The MRP-driven pull system described in this paper identifies the kan-ban items using repetitive mapping of parts within product families. It also calculates the kanban sizes for the supplier parts as well as for the production items. This information along with standard container sizes is used to develop space requirements for the floor stock and worksta­tion kanban bins.

8. Conceptual Flow Layout Model Options

In this step using the line balance models and the kanban calculations, the conceptual flow layout models and preliminary layouts with vari­ous options are developed. The conceptual model options are then pre­sented to the flow implementation team to select and agree on the best option. A manufacturing simulation model is very useful at this step to observe the impact of various options on inventory, cycle times, and throughput. The concept of focus factory can be developed by the team by grouping a number of like flow lines and support functions.

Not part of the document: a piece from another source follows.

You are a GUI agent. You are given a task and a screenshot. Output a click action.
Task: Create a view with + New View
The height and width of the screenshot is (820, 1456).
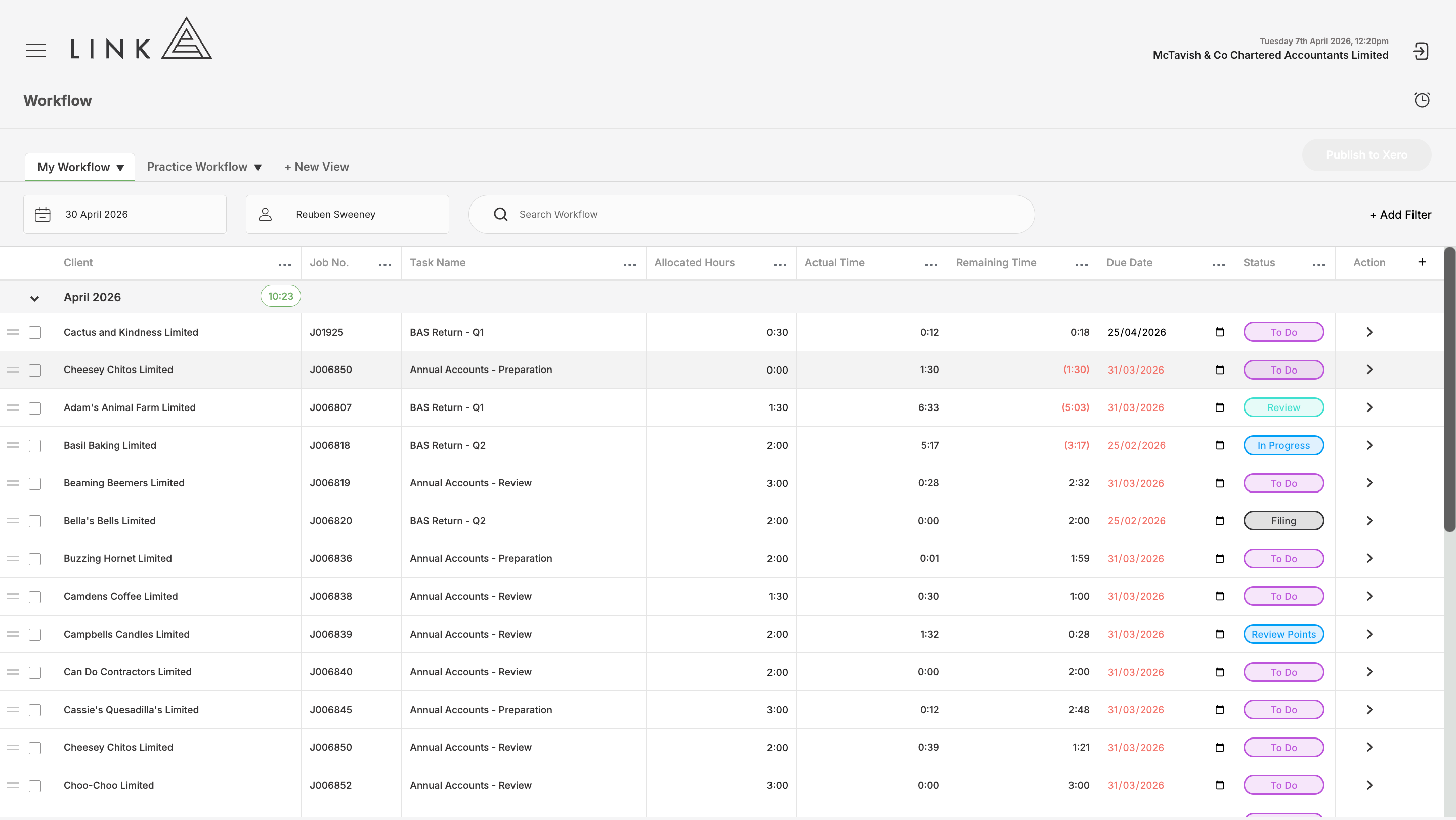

Conceptual Model Development Guidelines

In both repetitive and hybrid environments, a typical synchronized flow line is composed of a number of work cells or functionally different workstations that are laid out together in close proximity and in pro­cess sequence to produce a family of products. The synchronized flow lines are further linked with the feeder and subfeeder lines or work cells. A workstation may consist of one or more functionally similar machines and equipment to support the design line capacity or rate. A flow line linked with feeders provides a cost-effective material and production flow from components to end items. In case of a hybrid environment, the layout plan may include a functionally laid out sup­port area like a machine shop that supports many flow lines, if part varieties are too high and volumes are low.

Interoperation kanbans or buffers are designed to smooth out the load imbalances due to down times, reworks, and variations in the pro­cess times and yield. The kanban parts supply, the interoperation kanbans, feeders, and the flow line processes are all synchronized to pro­duce the desired rate on a continuous flow basis.

Figure 1 shows an example of two different options for the layout configuration of a flow line with two feeder lines—one option is a single flow line for all customers and the other consists of two parallel converging flow lines where one line may be designated for a cus­tomer while the other may be planned for multiple customers. When volume or special requirements from a customer warrant, a line can be dedicated to that customer for a given period of time and a focused team can be organized immediately and assigned to satisfy the specific customer requirements. This may require some changes to the equip­ment or processes. When volume is not sufficient, it is better to mix a number of customers on each line but provide the customer-specific manufacturing instructions to the workstations. In this case a team can then focus on a group of customers and be responsible for them. The second layout option also provides the flexibility for designating a line for relatively high-volume production and the other line for mixed-model, low-volume production.

An ideal approach of course, is to design flexible production lines where processes and people can be reconfigured cost-effectively to support the changing product mix and demand.